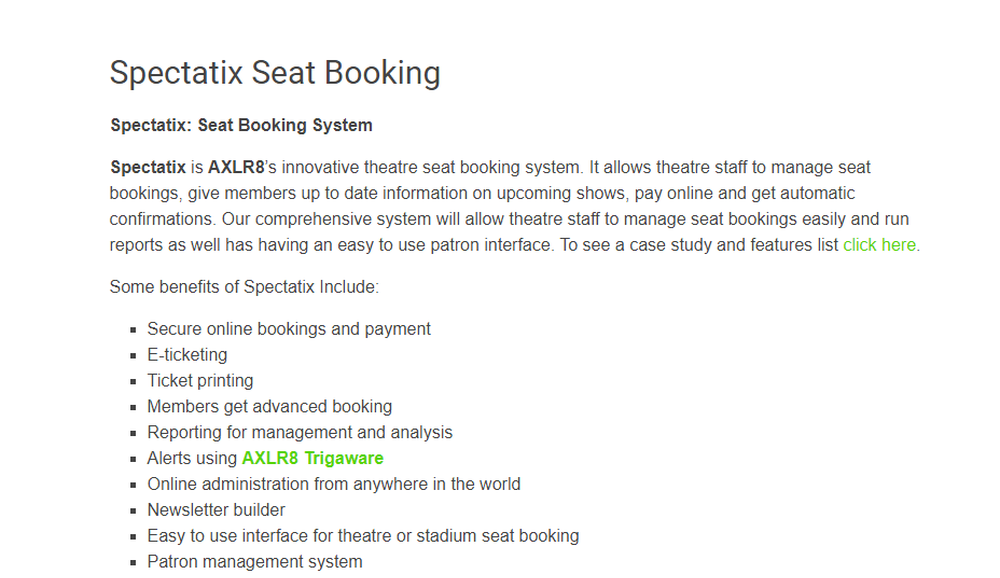Click the 'Alerts using' text before Trigaware
1000x578 pixels.
coord(192,458)
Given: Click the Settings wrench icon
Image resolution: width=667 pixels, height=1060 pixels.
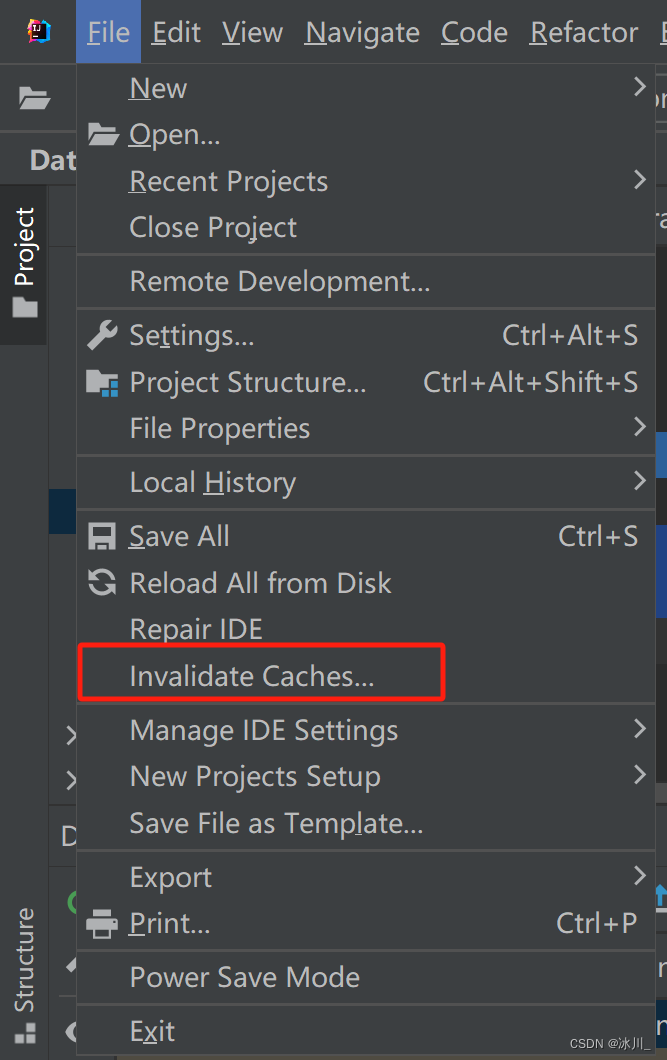Looking at the screenshot, I should point(102,336).
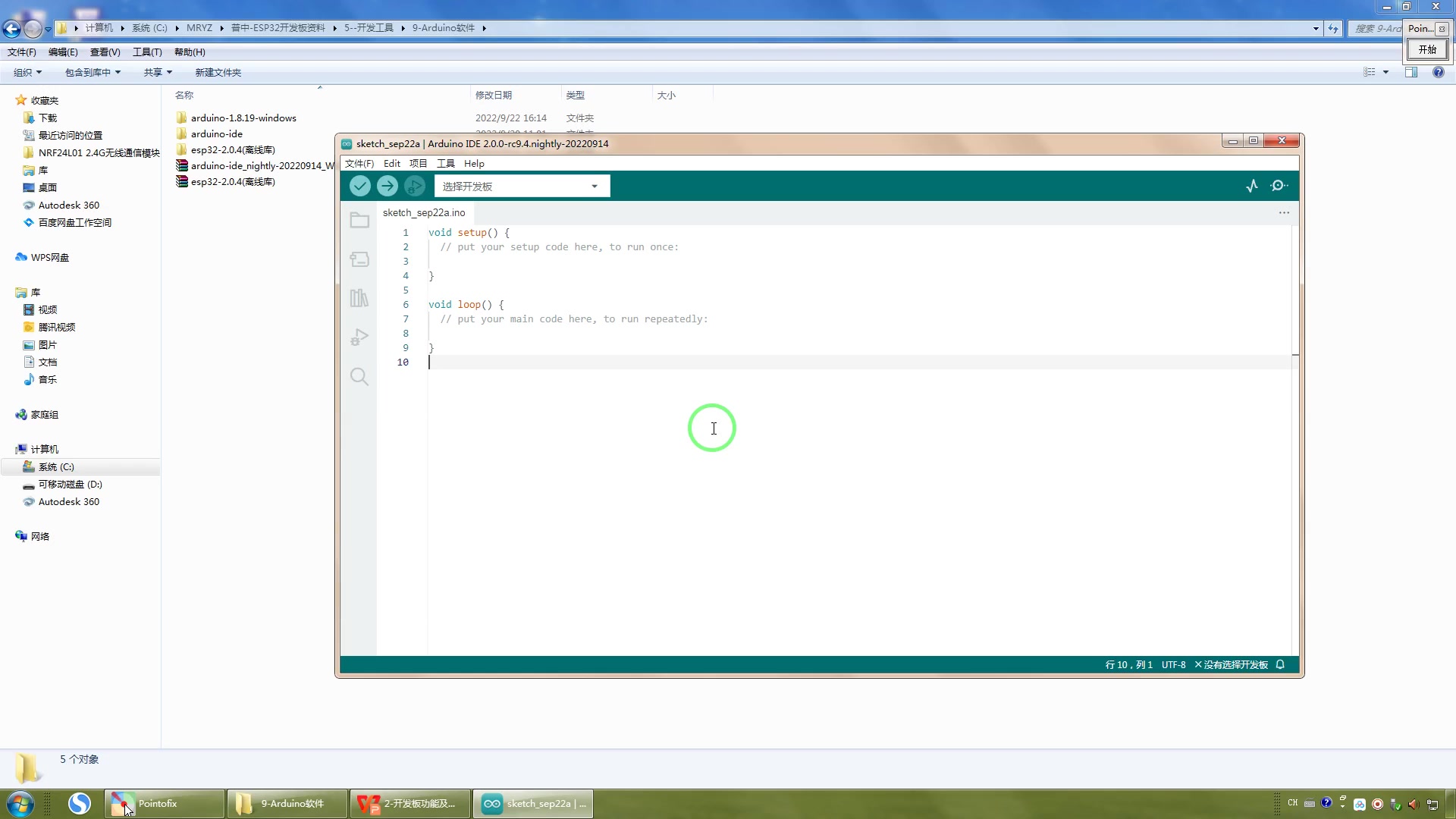The image size is (1456, 819).
Task: Open the Debug sidebar panel icon
Action: tap(359, 337)
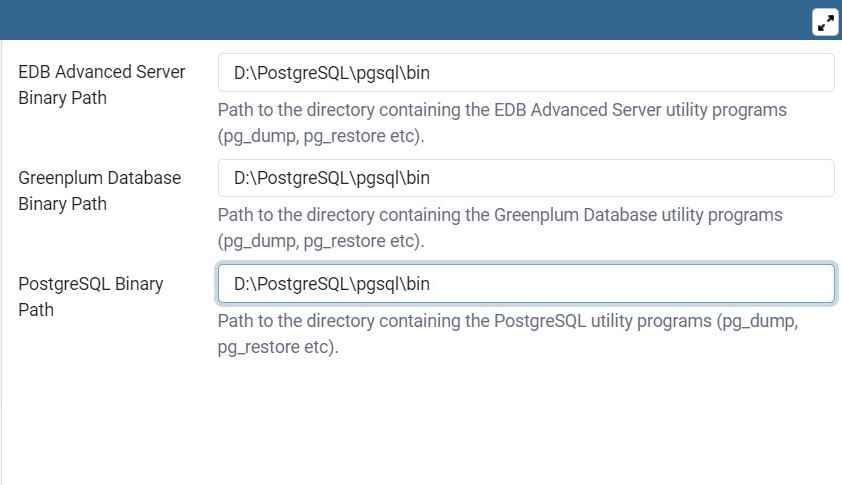The width and height of the screenshot is (842, 485).
Task: Focus the EDB Advanced Server Binary Path field
Action: pyautogui.click(x=525, y=73)
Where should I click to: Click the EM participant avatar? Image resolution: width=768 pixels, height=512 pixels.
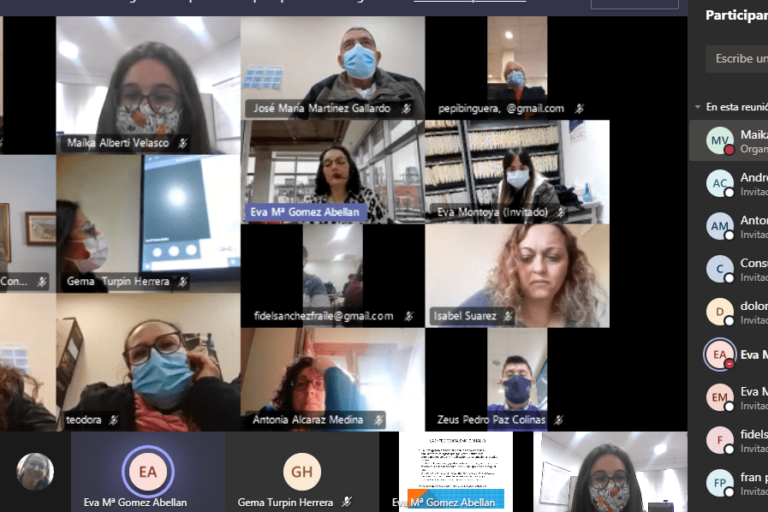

◇ ◇ ◇

Copy out, word for word, the entries from the line containing "Given: Click the Settings wrench icon" through the end of the entries, both ends included, and leave out the pictures.

Given: Click the Settings wrench icon
Image resolution: width=667 pixels, height=1060 pixels.
Looking at the screenshot, I should point(102,336).
The image size is (1456, 819).
Task: Open the Debug sidebar panel icon
Action: tap(359, 337)
The width and height of the screenshot is (842, 485).
Task: Focus the EDB Advanced Server Binary Path field
Action: pyautogui.click(x=525, y=73)
Where should I click to: Click the EM participant avatar? Image resolution: width=768 pixels, height=512 pixels.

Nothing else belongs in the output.